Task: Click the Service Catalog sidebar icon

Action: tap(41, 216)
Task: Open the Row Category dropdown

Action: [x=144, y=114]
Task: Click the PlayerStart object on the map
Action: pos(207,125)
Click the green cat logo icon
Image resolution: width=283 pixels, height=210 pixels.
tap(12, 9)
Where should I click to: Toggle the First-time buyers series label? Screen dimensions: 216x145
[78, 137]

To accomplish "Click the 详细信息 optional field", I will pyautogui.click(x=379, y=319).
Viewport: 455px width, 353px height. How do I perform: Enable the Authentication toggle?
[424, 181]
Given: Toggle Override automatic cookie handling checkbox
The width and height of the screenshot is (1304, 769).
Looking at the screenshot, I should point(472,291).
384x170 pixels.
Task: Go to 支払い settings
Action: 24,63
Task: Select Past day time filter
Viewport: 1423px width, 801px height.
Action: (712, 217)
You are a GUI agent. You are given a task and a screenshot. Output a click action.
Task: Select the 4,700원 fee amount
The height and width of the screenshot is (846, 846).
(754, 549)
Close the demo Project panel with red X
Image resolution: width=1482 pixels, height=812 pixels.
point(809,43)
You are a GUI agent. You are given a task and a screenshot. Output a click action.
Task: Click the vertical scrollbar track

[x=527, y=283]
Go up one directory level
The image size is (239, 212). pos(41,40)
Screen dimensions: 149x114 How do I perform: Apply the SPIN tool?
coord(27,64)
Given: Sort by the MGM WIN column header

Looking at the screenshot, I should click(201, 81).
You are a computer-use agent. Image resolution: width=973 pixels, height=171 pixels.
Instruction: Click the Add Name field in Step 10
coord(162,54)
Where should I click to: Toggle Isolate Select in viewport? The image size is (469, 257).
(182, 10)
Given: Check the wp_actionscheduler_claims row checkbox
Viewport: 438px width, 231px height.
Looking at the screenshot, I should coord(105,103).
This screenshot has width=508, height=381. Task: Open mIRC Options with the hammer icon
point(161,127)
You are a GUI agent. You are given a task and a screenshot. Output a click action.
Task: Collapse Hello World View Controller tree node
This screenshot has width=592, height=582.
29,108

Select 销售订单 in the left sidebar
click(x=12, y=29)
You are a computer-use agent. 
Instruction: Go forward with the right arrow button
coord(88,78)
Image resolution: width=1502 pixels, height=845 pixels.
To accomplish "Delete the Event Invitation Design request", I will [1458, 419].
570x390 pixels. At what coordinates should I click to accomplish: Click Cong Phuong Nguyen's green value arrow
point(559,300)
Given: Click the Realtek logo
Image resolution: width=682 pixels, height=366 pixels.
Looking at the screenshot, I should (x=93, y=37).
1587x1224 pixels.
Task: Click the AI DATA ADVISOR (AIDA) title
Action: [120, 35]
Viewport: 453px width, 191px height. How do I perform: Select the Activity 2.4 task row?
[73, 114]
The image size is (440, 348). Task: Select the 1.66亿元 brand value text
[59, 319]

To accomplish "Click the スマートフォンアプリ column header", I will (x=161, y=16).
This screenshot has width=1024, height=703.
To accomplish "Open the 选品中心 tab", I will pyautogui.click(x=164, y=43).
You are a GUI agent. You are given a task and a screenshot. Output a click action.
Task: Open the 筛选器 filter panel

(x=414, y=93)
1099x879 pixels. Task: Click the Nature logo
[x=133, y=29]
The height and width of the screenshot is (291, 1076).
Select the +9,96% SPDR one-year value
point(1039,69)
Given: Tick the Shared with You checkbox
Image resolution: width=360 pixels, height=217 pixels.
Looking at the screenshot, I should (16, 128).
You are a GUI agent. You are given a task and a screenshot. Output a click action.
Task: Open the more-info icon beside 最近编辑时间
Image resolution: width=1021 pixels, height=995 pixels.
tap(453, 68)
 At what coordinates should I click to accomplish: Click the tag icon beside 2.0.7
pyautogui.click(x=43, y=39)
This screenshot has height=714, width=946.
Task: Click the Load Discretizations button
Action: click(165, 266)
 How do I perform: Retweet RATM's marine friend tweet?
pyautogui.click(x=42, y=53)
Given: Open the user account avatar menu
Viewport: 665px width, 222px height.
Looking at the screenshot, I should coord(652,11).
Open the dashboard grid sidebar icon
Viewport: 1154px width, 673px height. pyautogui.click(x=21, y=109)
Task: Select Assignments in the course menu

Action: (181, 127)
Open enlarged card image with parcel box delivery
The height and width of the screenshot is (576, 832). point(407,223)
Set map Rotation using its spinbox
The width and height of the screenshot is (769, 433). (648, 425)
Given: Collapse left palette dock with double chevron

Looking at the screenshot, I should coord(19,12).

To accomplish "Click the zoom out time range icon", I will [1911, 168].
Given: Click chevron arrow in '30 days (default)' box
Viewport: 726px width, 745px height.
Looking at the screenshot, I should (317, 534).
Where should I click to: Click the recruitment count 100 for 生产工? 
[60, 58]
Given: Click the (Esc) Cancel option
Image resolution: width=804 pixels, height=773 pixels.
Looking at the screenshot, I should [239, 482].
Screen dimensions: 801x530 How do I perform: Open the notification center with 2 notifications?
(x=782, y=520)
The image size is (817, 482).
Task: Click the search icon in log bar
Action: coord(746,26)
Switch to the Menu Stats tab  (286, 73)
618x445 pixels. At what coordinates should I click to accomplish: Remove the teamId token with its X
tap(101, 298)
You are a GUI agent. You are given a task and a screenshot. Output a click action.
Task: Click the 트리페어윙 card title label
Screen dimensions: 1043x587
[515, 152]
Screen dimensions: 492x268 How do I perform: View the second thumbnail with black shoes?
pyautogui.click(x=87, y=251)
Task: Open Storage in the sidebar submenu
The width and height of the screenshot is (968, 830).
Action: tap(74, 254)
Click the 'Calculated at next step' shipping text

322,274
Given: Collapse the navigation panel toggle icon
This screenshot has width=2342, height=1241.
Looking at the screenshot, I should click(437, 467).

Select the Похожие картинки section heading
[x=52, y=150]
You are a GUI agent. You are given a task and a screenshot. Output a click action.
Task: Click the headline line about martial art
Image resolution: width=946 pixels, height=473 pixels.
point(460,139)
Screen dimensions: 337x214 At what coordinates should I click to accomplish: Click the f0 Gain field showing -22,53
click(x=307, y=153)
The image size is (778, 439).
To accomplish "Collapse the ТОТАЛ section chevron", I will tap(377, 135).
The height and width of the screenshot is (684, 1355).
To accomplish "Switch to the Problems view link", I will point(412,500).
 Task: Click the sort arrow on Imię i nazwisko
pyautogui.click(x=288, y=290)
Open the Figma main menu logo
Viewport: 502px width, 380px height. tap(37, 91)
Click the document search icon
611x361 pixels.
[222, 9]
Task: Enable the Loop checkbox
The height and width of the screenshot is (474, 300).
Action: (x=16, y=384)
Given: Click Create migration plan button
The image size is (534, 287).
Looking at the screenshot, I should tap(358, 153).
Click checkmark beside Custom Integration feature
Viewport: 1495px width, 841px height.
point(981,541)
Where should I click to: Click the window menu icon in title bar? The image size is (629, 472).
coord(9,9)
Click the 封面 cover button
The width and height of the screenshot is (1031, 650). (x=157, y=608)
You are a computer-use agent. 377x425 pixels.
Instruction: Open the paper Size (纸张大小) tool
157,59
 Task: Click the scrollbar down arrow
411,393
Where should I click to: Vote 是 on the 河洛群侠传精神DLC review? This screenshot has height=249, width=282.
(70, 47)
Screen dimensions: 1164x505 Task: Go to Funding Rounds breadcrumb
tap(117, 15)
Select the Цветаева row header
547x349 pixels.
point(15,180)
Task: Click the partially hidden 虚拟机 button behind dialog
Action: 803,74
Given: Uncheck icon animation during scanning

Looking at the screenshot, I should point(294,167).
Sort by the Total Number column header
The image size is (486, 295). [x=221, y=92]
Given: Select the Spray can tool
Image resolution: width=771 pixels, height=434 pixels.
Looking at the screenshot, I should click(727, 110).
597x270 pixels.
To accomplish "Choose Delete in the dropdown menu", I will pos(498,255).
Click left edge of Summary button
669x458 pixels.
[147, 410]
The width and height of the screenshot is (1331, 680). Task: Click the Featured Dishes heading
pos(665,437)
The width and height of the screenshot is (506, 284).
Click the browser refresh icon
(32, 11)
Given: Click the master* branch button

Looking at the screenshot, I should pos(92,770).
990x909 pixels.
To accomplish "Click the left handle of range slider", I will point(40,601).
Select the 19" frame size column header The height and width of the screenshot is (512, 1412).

**THE EXERCISE**
Rewrite everything from the line containing "The width and height of the screenshot is (1331, 680)." down to the end of the entries, changing "refresh" to "reload" and leaving the rest as it is.

**RESULT FOR THIS EXERCISE**
The width and height of the screenshot is (1331, 680). Task: Click the Featured Dishes heading
pos(665,437)
The width and height of the screenshot is (506, 284).
Click the browser reload icon
(32, 11)
Given: Click the master* branch button

Looking at the screenshot, I should pos(92,770).
990x909 pixels.
To accomplish "Click the left handle of range slider", I will point(40,601).
Select the 19" frame size column header The height and width of the screenshot is (512, 1412).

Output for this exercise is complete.